At the same time, I’ve been working with our super-inspirational Service Learning Coordinator on student learning expectations against the learning outcomes for service for each MYP stage. We got to the point that we figured we should gather what we know from various sources (including the MYP support documents and Cathryn Berger Kaye’s Complete Guide to Service Learning) and put it into a cycle diagram – to apply the Design Cycle to Service Learning. This might be something we adapt and apply throughout the school as a protocol for service as action. This is an early draft, but I welcome feedback and ideas in the comments below. The second image in the slideshow is a service learning cycle developed by Berger-Kaye, which is explained on the ECSL website here.

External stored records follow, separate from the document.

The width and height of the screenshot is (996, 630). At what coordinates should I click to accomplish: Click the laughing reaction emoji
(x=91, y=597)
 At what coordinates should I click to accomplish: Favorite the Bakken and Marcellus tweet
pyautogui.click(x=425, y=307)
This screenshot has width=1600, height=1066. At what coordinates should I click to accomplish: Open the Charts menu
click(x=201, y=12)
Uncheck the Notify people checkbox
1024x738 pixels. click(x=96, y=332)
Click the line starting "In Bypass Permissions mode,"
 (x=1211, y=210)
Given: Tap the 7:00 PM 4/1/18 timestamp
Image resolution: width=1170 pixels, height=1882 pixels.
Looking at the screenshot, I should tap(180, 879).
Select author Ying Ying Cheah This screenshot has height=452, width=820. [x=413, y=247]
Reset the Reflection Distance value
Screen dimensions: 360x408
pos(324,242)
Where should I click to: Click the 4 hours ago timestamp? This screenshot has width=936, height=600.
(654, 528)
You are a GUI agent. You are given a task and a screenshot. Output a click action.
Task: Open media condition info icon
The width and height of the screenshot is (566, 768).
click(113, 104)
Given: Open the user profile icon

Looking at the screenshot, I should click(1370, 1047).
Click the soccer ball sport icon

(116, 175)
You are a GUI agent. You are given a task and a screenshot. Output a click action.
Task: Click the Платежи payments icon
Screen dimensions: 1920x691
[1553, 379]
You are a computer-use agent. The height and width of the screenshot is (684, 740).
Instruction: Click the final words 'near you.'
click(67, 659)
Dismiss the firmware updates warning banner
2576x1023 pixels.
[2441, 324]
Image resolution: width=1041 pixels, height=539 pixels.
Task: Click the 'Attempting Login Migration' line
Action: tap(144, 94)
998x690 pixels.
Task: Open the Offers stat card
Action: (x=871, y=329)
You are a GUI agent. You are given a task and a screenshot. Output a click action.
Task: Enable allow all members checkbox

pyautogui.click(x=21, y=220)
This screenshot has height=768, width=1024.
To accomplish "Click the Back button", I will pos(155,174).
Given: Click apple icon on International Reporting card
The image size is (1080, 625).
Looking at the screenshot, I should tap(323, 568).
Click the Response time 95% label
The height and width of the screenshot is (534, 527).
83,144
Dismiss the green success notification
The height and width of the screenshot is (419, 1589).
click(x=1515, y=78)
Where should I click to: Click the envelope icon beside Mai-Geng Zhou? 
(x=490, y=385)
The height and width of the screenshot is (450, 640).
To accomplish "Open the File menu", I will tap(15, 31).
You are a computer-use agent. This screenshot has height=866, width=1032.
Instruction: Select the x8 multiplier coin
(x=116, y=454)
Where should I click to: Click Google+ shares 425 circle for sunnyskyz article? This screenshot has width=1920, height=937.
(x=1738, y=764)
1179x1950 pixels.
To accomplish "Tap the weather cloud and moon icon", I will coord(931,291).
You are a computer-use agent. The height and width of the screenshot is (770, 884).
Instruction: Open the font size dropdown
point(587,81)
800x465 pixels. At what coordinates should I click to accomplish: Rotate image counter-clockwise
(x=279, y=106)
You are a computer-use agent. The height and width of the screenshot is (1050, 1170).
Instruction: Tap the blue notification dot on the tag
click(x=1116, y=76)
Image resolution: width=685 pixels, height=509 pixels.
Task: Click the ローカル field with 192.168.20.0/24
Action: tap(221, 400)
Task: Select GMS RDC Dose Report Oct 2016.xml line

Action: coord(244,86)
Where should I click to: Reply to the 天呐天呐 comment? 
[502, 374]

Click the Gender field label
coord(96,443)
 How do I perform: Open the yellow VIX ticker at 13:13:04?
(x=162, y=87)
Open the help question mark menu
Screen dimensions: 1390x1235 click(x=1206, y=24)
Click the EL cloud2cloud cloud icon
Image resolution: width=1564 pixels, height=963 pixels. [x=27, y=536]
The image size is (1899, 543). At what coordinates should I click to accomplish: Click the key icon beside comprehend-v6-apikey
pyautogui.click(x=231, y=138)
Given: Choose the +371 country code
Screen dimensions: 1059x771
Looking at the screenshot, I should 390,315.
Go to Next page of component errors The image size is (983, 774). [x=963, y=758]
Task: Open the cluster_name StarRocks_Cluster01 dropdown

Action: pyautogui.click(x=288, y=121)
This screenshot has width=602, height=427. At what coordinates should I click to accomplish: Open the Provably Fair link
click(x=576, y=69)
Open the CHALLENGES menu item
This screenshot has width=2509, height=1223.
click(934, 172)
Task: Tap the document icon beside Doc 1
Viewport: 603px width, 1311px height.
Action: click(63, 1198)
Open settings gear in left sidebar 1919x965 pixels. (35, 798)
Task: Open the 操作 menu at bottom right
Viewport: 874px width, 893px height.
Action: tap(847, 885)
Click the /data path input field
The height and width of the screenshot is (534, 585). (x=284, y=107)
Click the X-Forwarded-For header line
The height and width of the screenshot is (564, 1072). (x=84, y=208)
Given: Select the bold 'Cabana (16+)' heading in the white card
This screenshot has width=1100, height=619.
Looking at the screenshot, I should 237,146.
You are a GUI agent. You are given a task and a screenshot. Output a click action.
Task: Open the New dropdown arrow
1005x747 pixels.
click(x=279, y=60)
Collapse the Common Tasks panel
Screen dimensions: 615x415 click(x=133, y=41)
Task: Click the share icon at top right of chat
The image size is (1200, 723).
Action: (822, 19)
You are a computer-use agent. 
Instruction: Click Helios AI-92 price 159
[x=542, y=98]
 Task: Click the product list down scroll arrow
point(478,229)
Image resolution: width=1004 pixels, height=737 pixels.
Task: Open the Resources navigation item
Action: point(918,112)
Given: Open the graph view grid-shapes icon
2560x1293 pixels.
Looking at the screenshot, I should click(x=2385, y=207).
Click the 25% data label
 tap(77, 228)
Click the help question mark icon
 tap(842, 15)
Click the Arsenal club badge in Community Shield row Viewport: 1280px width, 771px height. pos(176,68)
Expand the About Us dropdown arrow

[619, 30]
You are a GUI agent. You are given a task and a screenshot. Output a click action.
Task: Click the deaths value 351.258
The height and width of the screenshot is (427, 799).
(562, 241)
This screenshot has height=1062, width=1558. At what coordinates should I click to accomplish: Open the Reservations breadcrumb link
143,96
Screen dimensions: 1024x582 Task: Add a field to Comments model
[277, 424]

In the greater context, we have been framing the value of the Global Contexts recently as the driving force in the MYP that makes a good backwards-designed curriculum into an authentic and explicitly international education. Through knowledge and skills students develop conceptual understandings, which the global contexts help us to shape into meaningful, pragmatic inquiry (critical, reflective, consequence-oriented thought), resulting in action (including service), leading to international mindedness (a state of mind) and global engagement (behaviours). Meaningful action arises in conjunction with cultural competence. Through all this, we hope to develop the IMaGE of our learners.
As the pieces fall into place through curriculum and professional development, as well as gradual cultural change, we are poised to put the service learning cycle in a more prominent central role in our educational experience.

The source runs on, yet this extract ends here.